• [Data records]:
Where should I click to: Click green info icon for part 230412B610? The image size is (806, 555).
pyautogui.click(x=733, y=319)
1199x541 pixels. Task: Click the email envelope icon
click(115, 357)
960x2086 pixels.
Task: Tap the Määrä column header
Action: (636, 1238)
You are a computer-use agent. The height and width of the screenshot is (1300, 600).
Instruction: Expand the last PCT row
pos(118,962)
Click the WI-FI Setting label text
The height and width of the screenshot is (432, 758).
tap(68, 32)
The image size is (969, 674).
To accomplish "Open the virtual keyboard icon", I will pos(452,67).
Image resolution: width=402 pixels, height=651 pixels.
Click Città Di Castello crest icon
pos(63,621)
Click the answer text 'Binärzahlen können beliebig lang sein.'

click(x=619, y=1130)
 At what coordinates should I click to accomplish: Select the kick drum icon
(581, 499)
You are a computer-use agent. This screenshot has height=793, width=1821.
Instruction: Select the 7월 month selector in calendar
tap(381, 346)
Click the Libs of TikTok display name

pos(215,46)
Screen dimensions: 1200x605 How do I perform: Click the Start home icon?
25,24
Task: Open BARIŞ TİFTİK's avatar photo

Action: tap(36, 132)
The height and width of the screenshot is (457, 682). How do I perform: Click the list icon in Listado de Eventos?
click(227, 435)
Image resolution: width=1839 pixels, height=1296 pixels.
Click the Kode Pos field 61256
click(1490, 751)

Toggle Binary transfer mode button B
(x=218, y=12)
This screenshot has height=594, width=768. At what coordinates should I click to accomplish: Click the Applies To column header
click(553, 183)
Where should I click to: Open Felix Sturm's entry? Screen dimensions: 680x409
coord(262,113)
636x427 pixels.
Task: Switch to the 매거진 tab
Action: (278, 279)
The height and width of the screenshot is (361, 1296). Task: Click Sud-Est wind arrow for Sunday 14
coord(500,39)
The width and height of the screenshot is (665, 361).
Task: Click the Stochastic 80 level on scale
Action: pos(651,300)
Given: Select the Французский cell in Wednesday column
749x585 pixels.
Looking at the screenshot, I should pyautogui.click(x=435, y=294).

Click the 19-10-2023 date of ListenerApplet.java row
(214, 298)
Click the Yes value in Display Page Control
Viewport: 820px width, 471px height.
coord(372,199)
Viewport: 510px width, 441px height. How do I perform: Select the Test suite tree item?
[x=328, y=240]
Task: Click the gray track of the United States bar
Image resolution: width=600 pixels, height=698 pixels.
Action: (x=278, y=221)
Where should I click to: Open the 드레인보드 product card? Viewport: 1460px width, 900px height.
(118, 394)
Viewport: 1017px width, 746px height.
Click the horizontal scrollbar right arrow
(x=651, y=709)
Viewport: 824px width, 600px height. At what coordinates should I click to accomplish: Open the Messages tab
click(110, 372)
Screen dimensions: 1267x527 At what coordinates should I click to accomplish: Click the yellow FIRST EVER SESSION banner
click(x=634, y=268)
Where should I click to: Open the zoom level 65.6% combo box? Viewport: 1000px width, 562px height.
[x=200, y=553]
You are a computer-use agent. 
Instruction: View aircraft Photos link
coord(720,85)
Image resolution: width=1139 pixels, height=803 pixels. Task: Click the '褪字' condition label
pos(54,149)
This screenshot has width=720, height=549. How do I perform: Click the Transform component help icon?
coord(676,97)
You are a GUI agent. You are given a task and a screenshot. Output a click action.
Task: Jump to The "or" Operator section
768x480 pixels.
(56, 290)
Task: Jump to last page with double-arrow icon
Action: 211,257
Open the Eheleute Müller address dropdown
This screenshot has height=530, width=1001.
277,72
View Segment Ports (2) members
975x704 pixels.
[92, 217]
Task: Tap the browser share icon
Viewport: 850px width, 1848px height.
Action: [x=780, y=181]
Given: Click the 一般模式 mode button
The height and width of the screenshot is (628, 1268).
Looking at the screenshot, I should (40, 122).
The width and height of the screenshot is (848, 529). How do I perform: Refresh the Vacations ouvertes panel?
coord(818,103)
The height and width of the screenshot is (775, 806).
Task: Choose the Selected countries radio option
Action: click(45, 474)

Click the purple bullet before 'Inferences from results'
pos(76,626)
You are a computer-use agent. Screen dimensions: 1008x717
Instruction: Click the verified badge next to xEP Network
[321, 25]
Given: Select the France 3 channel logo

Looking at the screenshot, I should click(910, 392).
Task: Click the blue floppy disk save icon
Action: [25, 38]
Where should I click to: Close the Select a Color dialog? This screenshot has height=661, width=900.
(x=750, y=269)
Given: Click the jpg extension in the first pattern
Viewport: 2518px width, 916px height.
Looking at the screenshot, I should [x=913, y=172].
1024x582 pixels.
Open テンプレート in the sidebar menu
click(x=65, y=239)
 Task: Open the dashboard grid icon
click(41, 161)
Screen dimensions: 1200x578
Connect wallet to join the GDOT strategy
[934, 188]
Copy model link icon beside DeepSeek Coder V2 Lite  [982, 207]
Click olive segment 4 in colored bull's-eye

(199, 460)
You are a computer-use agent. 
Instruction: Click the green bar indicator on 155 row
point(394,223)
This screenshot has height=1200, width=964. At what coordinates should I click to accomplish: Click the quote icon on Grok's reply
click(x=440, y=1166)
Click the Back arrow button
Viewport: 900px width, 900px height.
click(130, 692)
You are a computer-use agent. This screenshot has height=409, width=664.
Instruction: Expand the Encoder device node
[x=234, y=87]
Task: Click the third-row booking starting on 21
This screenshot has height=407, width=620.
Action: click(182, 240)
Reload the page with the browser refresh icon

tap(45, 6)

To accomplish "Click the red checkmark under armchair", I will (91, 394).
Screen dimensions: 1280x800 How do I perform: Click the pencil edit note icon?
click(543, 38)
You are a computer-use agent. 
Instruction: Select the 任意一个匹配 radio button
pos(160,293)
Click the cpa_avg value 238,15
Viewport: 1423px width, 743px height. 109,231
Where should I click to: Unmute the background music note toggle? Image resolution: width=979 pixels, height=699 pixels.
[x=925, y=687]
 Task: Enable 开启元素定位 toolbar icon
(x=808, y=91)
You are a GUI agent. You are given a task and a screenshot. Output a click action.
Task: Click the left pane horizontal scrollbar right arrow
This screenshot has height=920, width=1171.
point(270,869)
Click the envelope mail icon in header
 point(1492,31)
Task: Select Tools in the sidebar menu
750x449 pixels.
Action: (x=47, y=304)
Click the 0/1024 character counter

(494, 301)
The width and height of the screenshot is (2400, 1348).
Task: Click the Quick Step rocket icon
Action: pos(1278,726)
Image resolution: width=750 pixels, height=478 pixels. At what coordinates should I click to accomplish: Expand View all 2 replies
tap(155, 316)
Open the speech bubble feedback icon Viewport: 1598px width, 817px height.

• [What you will do]:
Up to and including the line that contains "You are a computer-use agent. The", restate each line of the material above word for word, beginning with its first line.

• [Task solution]:
Where should I click to: Click green info icon for part 230412B610? The image size is (806, 555).
pyautogui.click(x=733, y=319)
1199x541 pixels. Task: Click the email envelope icon
click(115, 357)
960x2086 pixels.
Task: Tap the Määrä column header
Action: (636, 1238)
You are a computer-use agent. The height and width of the screenshot is (1300, 600).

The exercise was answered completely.